Pushed to the street by the housing crisis, Sarah says, “I came to tent city a month ago, as soon as we knew it was here. It’s not that bad here apart from the dirt and not being able to shower or have a toilet. We’re with our dogs. I was there when these guys were born and I’ll be there when they die. My dogs are my children.”

Like other people who live in camp, she says, “If the police broke up the tent city we’d be out on the street hiding in a cubbyhole. If that happened I’d be using more drugs to stay awake again. I’m afraid sleeping out in cubby holes. Then once you’re awake too long you’re flailing around and you look worse and get treated worse. It doesn’t make sense to break up this tent city.”

Jesse speaking at the rally against the City’s trespass order in June

The tent city fightback

On July 16th the counter-arguments between the conveniences of property and business owners and the public and the lives and wellbeing of homeless people will be made in a courtroom that is relatively sheltered from the winds of anti-homeless hate that condition the discussion in media and politicians chambers. A Supreme Court Judge will decide which side holds the “balance of convenience” in relation to the use of property and Charter-protected rights. In tent city cases the “balance of convenience” is the judge’s decision about whether homeless peoples’ access to publicly owned lands is a greater convenience overall than it is an inconvenience to the public. The Charter of Rights and Freedoms is an important measuring-stick in this decision, but the Charter does not exist outside of a social context of the power relations between homeless people and “the public,” which demands that property rights and the rights of people who the law protects are more important than the rights of all people, homeless or not.

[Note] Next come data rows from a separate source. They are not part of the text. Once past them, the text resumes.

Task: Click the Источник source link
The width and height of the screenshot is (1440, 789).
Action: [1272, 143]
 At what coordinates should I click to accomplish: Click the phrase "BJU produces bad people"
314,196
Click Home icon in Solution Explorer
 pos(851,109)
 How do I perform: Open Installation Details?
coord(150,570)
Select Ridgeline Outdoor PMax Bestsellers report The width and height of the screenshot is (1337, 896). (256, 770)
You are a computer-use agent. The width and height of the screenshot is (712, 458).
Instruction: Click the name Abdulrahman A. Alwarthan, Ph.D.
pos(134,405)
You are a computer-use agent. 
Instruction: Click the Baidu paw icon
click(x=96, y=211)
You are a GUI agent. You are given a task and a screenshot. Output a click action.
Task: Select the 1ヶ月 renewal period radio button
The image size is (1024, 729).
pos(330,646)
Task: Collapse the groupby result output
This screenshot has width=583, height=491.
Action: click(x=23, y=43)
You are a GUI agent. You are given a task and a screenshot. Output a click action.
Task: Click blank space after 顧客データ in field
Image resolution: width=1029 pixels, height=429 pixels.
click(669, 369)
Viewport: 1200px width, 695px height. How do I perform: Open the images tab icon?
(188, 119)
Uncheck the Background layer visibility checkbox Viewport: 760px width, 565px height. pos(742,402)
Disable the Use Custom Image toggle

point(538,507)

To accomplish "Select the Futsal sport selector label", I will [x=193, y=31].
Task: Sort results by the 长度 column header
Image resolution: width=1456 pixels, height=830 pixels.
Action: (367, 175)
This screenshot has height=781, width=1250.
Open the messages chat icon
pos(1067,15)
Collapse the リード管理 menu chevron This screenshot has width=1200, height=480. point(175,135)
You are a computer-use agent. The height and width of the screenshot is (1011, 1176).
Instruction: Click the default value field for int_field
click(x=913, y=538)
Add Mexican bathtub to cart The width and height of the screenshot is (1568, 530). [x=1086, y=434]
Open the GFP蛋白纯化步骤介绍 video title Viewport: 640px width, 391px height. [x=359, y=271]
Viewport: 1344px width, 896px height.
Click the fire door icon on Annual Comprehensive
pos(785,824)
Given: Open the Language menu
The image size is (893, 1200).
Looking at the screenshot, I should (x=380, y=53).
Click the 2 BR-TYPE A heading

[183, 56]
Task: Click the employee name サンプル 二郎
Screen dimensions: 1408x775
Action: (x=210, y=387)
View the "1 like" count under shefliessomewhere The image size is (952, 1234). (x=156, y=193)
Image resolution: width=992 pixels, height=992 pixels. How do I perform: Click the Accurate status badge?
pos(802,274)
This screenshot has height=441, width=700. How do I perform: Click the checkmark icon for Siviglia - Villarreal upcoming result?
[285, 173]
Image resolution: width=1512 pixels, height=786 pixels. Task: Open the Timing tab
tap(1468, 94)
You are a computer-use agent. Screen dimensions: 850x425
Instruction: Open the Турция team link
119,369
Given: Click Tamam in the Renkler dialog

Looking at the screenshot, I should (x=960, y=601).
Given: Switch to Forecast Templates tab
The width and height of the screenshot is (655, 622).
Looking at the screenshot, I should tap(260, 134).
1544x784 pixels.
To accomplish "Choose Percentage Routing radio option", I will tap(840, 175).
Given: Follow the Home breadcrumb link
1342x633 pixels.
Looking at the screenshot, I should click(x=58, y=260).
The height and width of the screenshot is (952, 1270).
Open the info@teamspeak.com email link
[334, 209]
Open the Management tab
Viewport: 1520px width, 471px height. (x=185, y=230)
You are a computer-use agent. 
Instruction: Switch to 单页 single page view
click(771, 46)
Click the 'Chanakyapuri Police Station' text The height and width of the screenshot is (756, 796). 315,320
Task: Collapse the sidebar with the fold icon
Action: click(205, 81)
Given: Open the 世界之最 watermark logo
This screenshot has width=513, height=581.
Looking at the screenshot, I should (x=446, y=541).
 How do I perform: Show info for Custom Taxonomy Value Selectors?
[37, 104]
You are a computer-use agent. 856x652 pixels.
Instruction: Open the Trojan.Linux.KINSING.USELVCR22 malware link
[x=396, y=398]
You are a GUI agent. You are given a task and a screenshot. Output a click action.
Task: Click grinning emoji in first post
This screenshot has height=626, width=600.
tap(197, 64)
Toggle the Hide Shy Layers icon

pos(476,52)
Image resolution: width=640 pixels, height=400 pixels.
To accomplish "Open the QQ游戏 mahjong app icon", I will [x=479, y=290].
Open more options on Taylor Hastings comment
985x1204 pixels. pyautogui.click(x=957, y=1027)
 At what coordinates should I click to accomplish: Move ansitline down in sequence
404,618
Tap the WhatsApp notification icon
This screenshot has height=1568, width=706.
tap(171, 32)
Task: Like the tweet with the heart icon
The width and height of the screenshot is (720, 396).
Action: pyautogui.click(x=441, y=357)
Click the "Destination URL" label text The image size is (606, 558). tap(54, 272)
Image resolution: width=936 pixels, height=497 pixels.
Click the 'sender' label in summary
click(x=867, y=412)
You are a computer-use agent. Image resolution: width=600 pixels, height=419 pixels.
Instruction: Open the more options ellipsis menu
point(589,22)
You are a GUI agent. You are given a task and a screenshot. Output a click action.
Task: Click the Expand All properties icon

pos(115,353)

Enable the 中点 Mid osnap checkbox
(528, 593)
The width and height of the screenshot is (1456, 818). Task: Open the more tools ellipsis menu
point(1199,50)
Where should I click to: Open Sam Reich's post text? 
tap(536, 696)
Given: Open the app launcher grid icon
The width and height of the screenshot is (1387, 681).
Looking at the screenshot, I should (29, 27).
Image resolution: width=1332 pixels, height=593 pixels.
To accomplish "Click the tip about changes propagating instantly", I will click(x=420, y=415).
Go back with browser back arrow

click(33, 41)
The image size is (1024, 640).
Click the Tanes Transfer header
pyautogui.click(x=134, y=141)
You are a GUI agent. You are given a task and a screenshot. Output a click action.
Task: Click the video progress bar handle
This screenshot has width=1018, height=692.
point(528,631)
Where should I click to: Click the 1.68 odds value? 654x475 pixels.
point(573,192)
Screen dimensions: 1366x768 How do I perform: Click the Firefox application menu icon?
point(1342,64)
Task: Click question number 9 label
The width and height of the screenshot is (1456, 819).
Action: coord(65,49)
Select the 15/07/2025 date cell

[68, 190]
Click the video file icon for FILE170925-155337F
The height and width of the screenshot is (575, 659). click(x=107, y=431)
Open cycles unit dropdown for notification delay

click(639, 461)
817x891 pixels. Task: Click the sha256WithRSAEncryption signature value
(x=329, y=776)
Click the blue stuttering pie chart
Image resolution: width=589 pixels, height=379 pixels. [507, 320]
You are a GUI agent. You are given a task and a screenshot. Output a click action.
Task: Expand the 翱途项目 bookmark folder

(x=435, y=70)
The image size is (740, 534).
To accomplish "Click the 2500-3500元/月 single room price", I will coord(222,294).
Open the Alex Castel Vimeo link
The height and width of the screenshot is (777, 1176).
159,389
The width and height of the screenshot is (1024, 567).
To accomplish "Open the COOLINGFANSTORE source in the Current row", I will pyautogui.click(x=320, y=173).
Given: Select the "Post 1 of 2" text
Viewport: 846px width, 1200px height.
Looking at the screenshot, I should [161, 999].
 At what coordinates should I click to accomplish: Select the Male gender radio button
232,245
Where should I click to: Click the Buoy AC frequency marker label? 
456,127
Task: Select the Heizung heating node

Discontent City exists because low-income and homeless people need it. The camp is a sanctuary for homeless Indigenous people from a racist city, and a shelter for people shut out from housing by poverty and discrimination. But Discontent City is more than an organic part of poverty and homelessness, it is a place of homeless people’s power where those who are attacked, insulted, and dehumanized stand together, defend each other, and fight back.